Sam Harris, Science and a Universal Morality

Bestselling author Sam Harris has proposed yet another heretical idea:  the notion that science can and should answer questions of good and evil, right and wrong. He appears to be arguing that  science should shape morality and define goodness and what constitutes a properly lived life.

First unveiled in a TED talk in February, Harris’ ideas are already sparking a firestorm on the web. Most fascinating to me is the more than 440-comment debate bubbling up at Harris’ Project Reason web site. In it, people call Harris and his ideas genius, bash him for turning his back on his atheist credentials (which he didn’t do), and argue that there is, in fact, no such thing as right and wrong. That last point certainly surprised me. I had no idea anyone actually thought that.

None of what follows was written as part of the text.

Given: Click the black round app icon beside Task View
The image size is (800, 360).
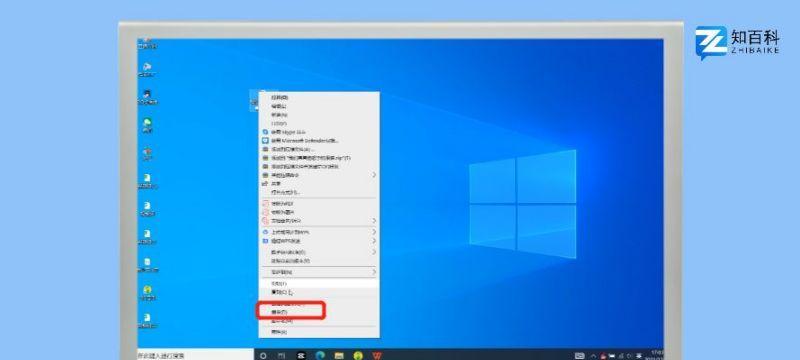Looking at the screenshot, I should 301,355.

Harris’ ideas are interesting, but the debate on the Project Reason site is even more fascinating. The argument is revealing what appear to be strata of secular, progressive thinking about morality. For that reason alone, it’s worth reading, although many of the comments are rather distressing, at least to me. Even tackling the topic of morality — or thinking that there are moral answers — appears to throw some people into mouth-frothing fits of anger. I don’t understand this. Can anyone clue me in as to why?

Harris’  book The Moral Landscape is out Oct. 5.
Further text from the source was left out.